*** AVAILABLE DATA

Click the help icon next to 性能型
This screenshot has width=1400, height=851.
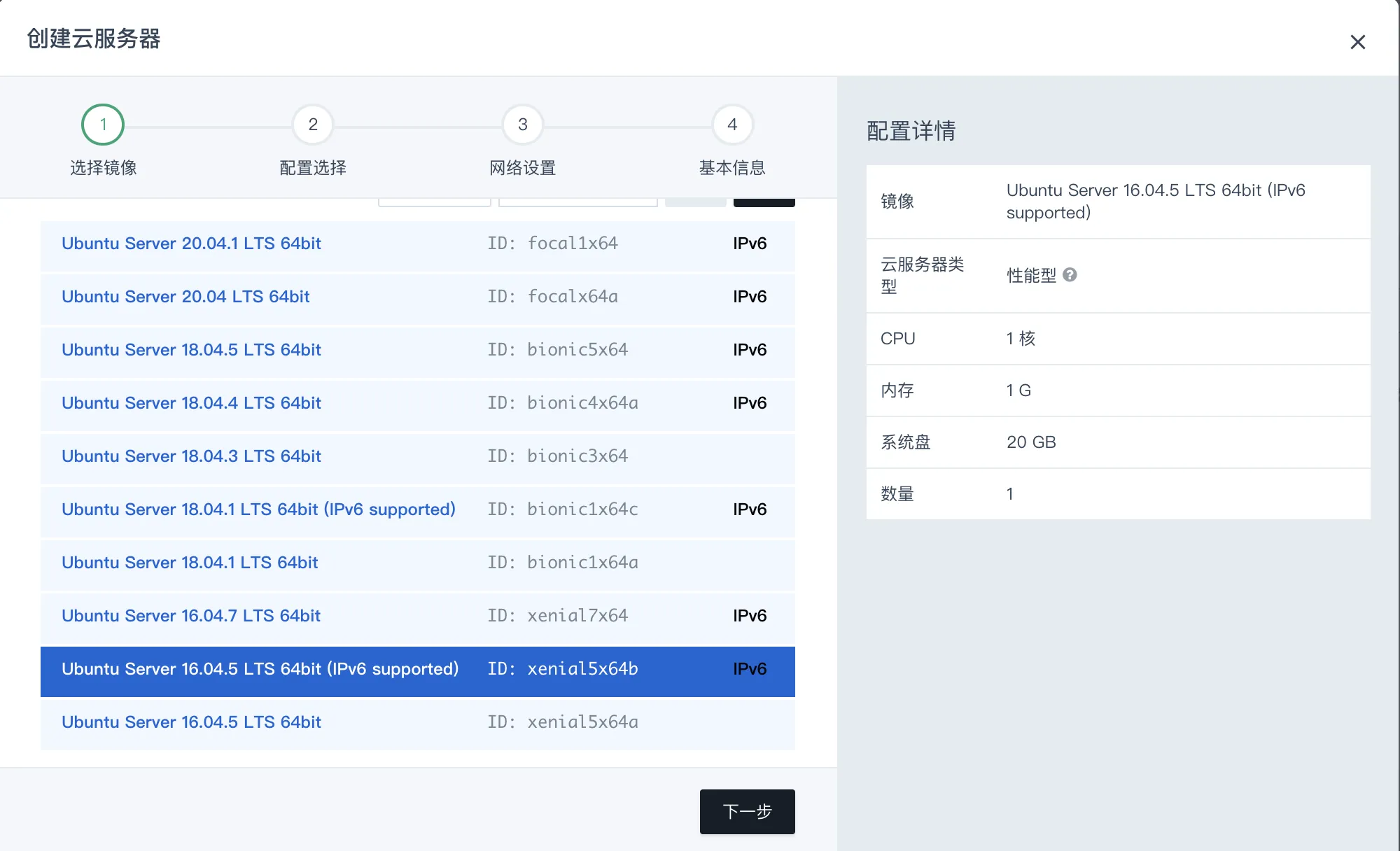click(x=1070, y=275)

******
*** AVAILABLE DATA

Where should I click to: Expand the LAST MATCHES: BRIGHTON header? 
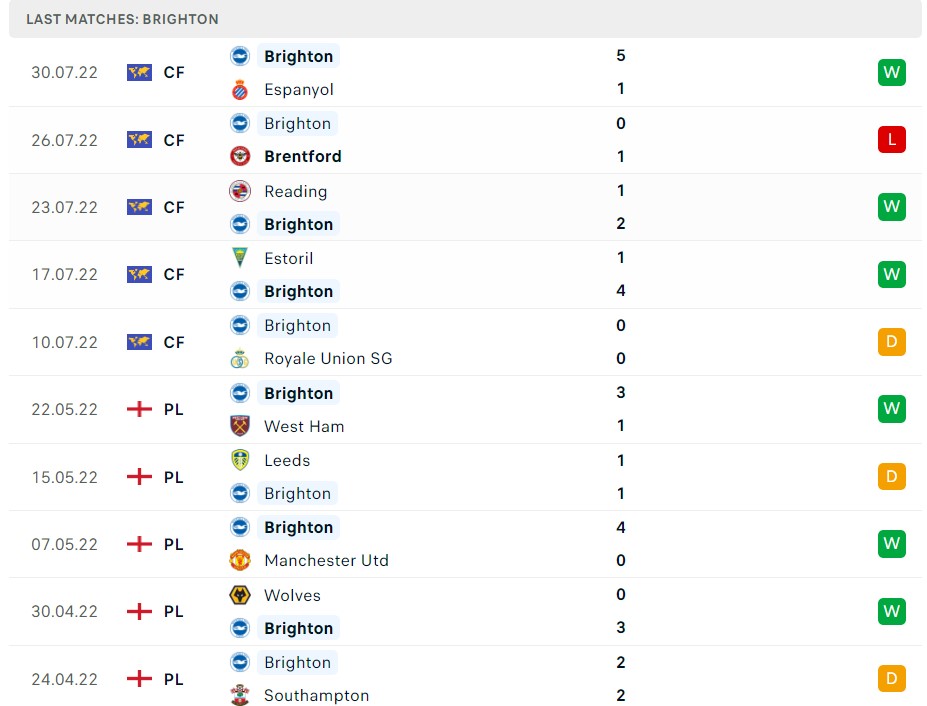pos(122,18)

******

• _EXERCISE OBJECTIVE_
Output the records starting at the line containing "Where should I" and ending at the line containing "pos(122,18)", with both of those lines included and the pictures left out.

• _REPLY_
Where should I click to: Expand the LAST MATCHES: BRIGHTON header? 
pos(122,18)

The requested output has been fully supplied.